### Quelle
"""
# Koi wollen nicht essen....



## thomas.pajonk (28. Apr. 2009)

Hallo zusammen,


vor drei TAgen haben wir unsere Koi von einem Teich in den anderen (neuer Teich) transportiert. Dieser Transport beinhaltete auch 15 Minuten Autofahrt. Die Fische sind quietsch fidel im neuen Wasser, aber essen nicht..... Hat jemand von euch eine Idee woran das liegen kann bzw. was ich machen muss?????


Vielen Dank & Gruss, Thomas


----------



## Jogibärle (28. Apr. 2009)

*AW: Koi wollen nicht essen....*

Vielleicht sind sie auf Diät

Das dauert ein paar Tage bis sich die Fische eingelebt haben in den neuen Teich, danach fressen sie dann auch wieder.


gruß


----------



## 69pflanzenfreund69 (28. Apr. 2009)

*AW: Koi wollen nicht essen....*

das gleiche futter hast du ja auch verwendet ?


----------



## tattoo_hh (28. Apr. 2009)

*AW: Koi wollen nicht essen....*

na ich weiss nicht...
hab mir gestern meine neuzugänge geholt,
temperatur angleichen,
wasser angleichen,
salzbad und dann in den teich..
viertel stunde später gab es für alle futter (ein wenig) und die neuen waren dabei....
kann aber auch sein das sie den anderen einfach nur alles nachmachen....

oder ist das bei die für alle fische ein neuer teich??


----------



## Jogibärle (28. Apr. 2009)

*AW: Koi wollen nicht essen....*

Wenn ich einmal mit dem Kescher was raus hole irgentwelchen Schmutz, das paßt den Viecher gleich nicht.
Dann bleiben sie nen Tag unten und kommen gar nicht rauf weil sie denken ich hole sie raus und fressen dann nicht.


----------



## 69pflanzenfreund69 (28. Apr. 2009)

*AW: Koi wollen nicht essen....*

ich habe festgestellt das meine goldies schon unterscheiden welches futter sie fressen, ich füttere immer JBL sticks + flocken + bachflohkrebse. Ausm Tierladen hab ich dann mal nen paar Proben koifutter bekommen - keine sticks sondern so kügelchen - die wollten die gar nicht haben und haben dann eben einige zeit nix gefressen


----------



## Teicher (28. Apr. 2009)
"""
### Datenliste
"""
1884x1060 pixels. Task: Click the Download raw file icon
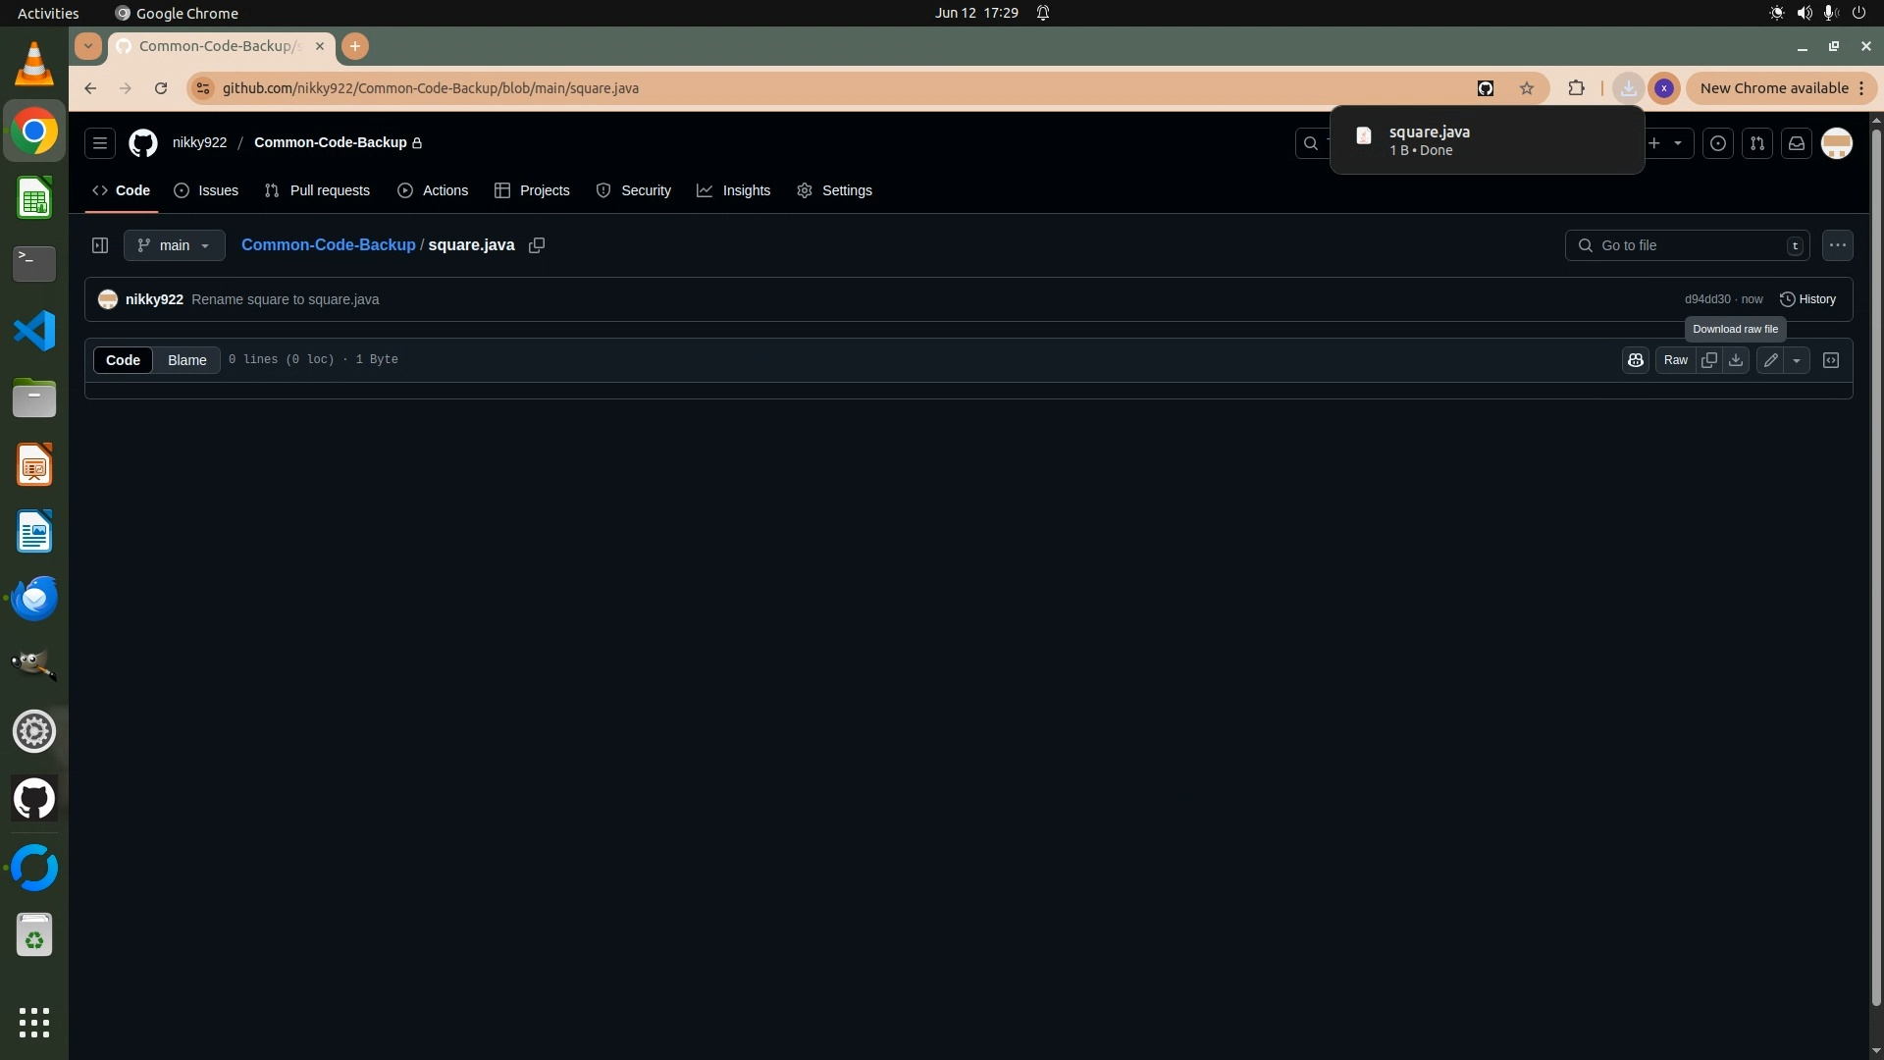(x=1736, y=360)
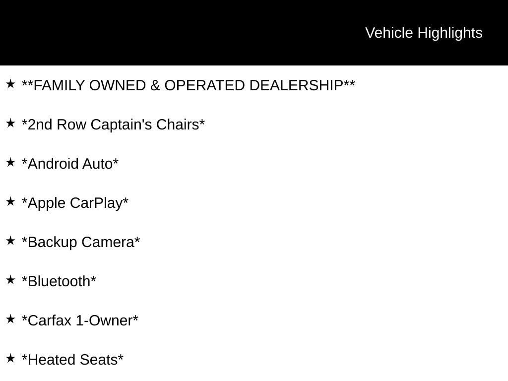
Task: Click the star bullet before Heated Seats
Action: click(x=10, y=359)
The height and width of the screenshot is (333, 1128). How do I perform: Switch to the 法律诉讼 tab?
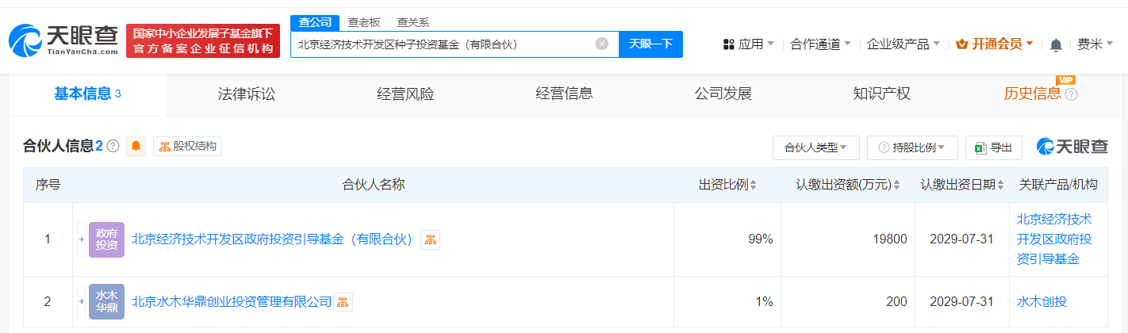(247, 94)
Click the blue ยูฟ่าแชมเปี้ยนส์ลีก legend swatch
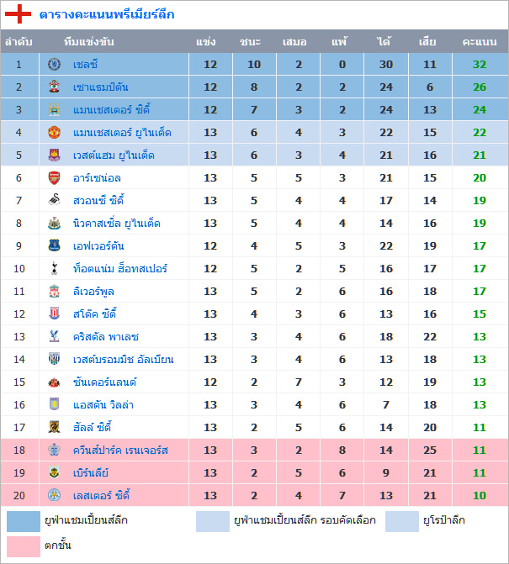This screenshot has height=564, width=509. click(24, 521)
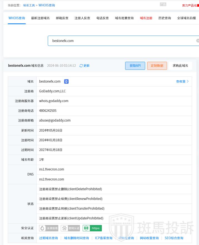The image size is (199, 245).
Task: Open 站长工具 breadcrumb link
Action: (29, 5)
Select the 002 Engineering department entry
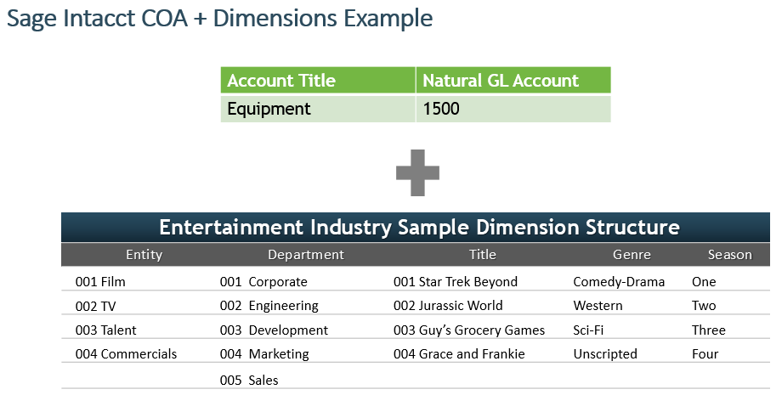 pos(269,306)
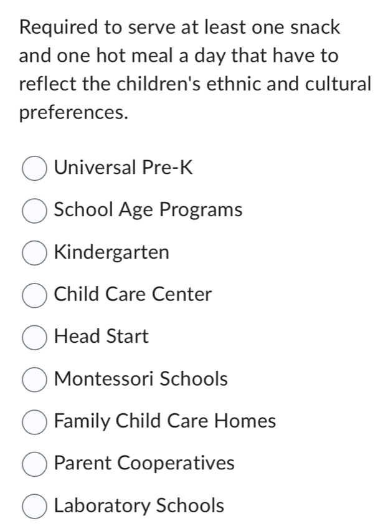Click the 'Head Start' answer label text

102,337
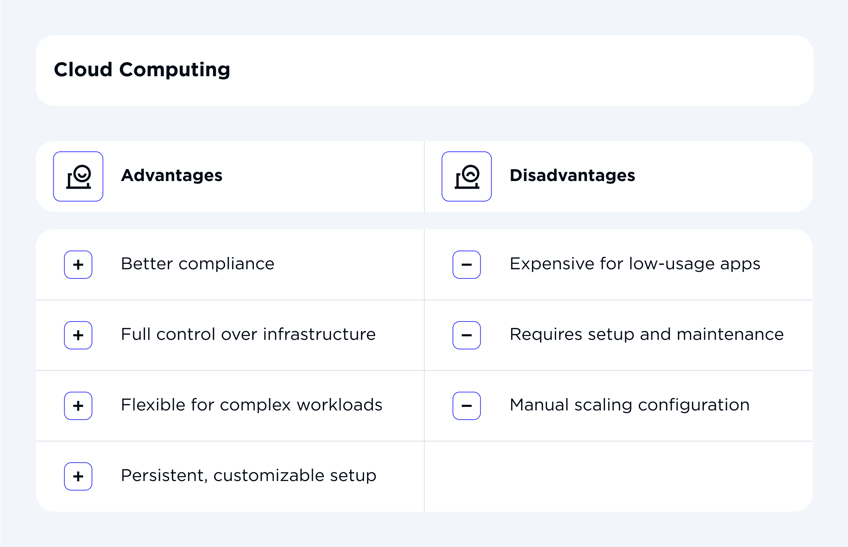Screen dimensions: 848x547
Task: Select the Disadvantages column header
Action: [572, 175]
"""
### Zu lösende Aufgaben
a: Zitiere aus der Forumsdiskussion über die Koi den Abschnitt, der mit den Worten beginnt, die „viertel stunde später“ enthalten, und mit „ein neuer teich??“ endet.
b: Setze die Forumsdiskussion über die Koi fort, und zwar ab der Stelle, an der sie aufhört.

### Die Ergebnisse
a:
viertel stunde später gab es für alle futter (ein wenig) und die neuen waren dabei....
kann aber auch sein das sie den anderen einfach nur alles nachmachen....

oder ist das bei die für alle fische ein neuer teich??

b:
*AW: Koi wollen nicht essen....*

Ich nehme an, die Fische finden in 'ne normal eingefahren Teich der mehrere Jahre alt ist uuund groß genug ist, so wie so genügend futter finden und fressen nichts weil sie bis zum stehkragen satt sind.  So isses bei mir.  Ich versuche zu füttern- und nehmen tun sie das futter schon an, aber sofort wieder ausspucken. Obwohl,es ist das selbe wie immer!?????


----------



## thomas.pajonk (28. Apr. 2009)

*AW: Koi wollen nicht essen....*

Hallo zusammen!


Erst einmal danke für eure Antworten.

Ja, ich habe das gleiche Futter und ja, der Teich sollte groß genug sein... 6 Koi in 40kl


Vieleicht stört der Grill auf der Terrasse......


----------



## Koi-Uwe (28. Apr. 2009)

*AW: Koi wollen nicht essen....*

Hab ein wenig Geduld  Wenn sie Munter sind und umher schwimmen ist es erst einmal OK. Nur ablegen sollten sie sich nicht, dann stimmt etwas nicht. 
Versuch mal Sinkfutter, mal sehen ob sie das nehmen. Und wie viel Grad hat das Wasser ?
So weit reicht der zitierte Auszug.